Lavavej is in his early 30s and Andrei just turned 40. They're not old wizards. You could argue Scott Meyers is, but that's it.

It's not possible because the switching speeds of silicon are not maintainable at 8GHz without enormous heat problems, not to mention most transistors need to be very cold to maintain that speed, and that's the requirement to produce a result in half a cycle of the CPU. And it doesn't count because the half cycle saved ended up being swallowed by the requirements of cache and registers.

If anything Netburst is proof I'm right.

Thony · August 23, 2016

Its tuesday already ! Gimme the news !

DocSwag · August 23, 2016

34 minutes ago, Thony said:

Its tuesday already ! Gimme the news !

You gotta wait until 5:45 P.M. tho

Tomsen · August 23, 2016

14 hours ago, patrickjp93 said:

Eyeroll* now you're nitpicking.

Ok then, let me know what I missed in my previous reply and I'll comment on it.

14 hours ago, patrickjp93 said:

Like I said, MicroOp cache

Which had a big influence in the performance improvement we saw in sandy-bridge.

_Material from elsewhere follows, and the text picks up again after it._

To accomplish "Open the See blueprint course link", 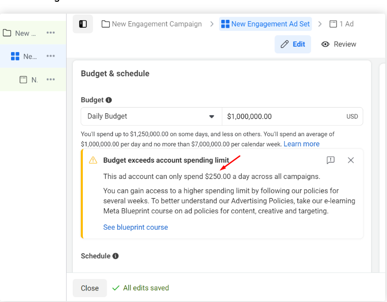I will coord(135,227).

14 hours ago, patrickjp93 said:

changing the ALU count from 2-4 (Nehalem did not have 3)

You are not even close to being right. Patrick, take 2 minutes and google it, you'll find I am right that nehalem have 3 ALU.

14 hours ago, patrickjp93 said:

widening the out of order engine by 3 instructions (better self-optimization by the CPU, though that's still limited as most code has a branch every 7 lines)

I'm having some issues understanding this statement. OoOE's width normally isn't described in instructions (as in x86 instructions). 3 instructions also seems awfully low to be honest. CPUs knows how to deal with branches, it is rather how unpredictable the branch is.

14 hours ago, patrickjp93 said:

increasing the independent execution port number to 9 (less pressure on individual compute units, more flexible coding)

I did already mention this in a previous reply.

14 hours ago, patrickjp93 said:

including a programmable iGPU for heterogeneous tasks where latency is a limiting factor

Sadly, the only thing I heard about people working on Intels iGPU for compute was the buggy drivers, but this was back in 2011 iirc, so lot could have changes.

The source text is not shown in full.